I think it’s all here.
I want to go – I want to ride it again.
Output per worker.
Unrelated:
I gave my alternative website, BexarCountyLine.com to a client. The address, anyway. So far, it’s just a photo-blog. Basically, an image a day from within the Bexar County Line.
What was so odd, to me, the person was wholly uninterested in her own, home town. Bored. Unhappy. Didn’t want to be within the confines of Bexar County itself. I like for its varied, variegated, varicose tapestry woven from the disparate threads of lifestyles – a cornucopia of cultures. Excellent Tex-Mex, too.
And coffee that will smoke Austin any day.
An alternative, there was a person – another reader – I worked alongside for years. In each town, she would tell us that she was moving to that town soon. Midland, Lubbock, Corpus Christi, and the list goes on, or the road goes on forever….
While I can see inherent beauty in such places, other than Corpus Christi and its coastal bend environs, I couldn’t really see living there. Great place to visit, though.
My list of habitable places in the world, for me? Ft. Worth: close enough to Dallas and the DFW airport, far enough away from Dallas and its big-city attitude, yeah, that’s doable. World-class art museums, too, and a plethora of other fine arts orientation. As well as kicker music. Winter’s in Ft. Worth are too cold, though.

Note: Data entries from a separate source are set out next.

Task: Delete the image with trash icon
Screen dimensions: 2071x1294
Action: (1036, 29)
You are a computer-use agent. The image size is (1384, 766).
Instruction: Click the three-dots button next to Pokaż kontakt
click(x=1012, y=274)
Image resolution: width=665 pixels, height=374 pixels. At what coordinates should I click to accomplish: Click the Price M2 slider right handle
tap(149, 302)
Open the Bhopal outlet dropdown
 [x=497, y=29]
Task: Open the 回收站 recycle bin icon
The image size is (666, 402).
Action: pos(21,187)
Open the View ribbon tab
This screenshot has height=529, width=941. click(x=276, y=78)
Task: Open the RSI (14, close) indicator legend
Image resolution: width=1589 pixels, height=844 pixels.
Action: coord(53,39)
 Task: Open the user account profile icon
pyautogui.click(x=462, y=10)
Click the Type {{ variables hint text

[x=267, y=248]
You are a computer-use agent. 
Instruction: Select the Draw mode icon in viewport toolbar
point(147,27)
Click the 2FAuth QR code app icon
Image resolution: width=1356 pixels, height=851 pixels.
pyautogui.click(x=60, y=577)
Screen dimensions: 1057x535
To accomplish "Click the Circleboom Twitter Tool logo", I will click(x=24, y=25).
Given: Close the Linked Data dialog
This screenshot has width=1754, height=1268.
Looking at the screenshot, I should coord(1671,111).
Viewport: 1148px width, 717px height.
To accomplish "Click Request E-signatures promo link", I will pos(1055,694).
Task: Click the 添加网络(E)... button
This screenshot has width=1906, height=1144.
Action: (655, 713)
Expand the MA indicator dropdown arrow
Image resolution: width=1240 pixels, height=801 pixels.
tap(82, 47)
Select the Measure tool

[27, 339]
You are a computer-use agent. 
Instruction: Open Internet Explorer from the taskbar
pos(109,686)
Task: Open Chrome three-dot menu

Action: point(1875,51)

El Paso is oddly habitable, too. Although, there’s a serious drawback with the fishing thing there. Not sure there’s much to catch in the Rio Grande, or Rio Bravo, depending on naming conventions. The El Paso food has to be some of the finest in the world, old Mexico blended with “new” Mexico, against the (west) Texas tapestry.
Marfa (Alpine/Ft. Davis) is equally appealing due, in part, to the mysterious lights, but mostly for a world-class, post-modernist art installation. But cold winters and that fishing thing, again, nice but not nice enough. Although, the springs at Balmorhea is oddly comforting – in the summer.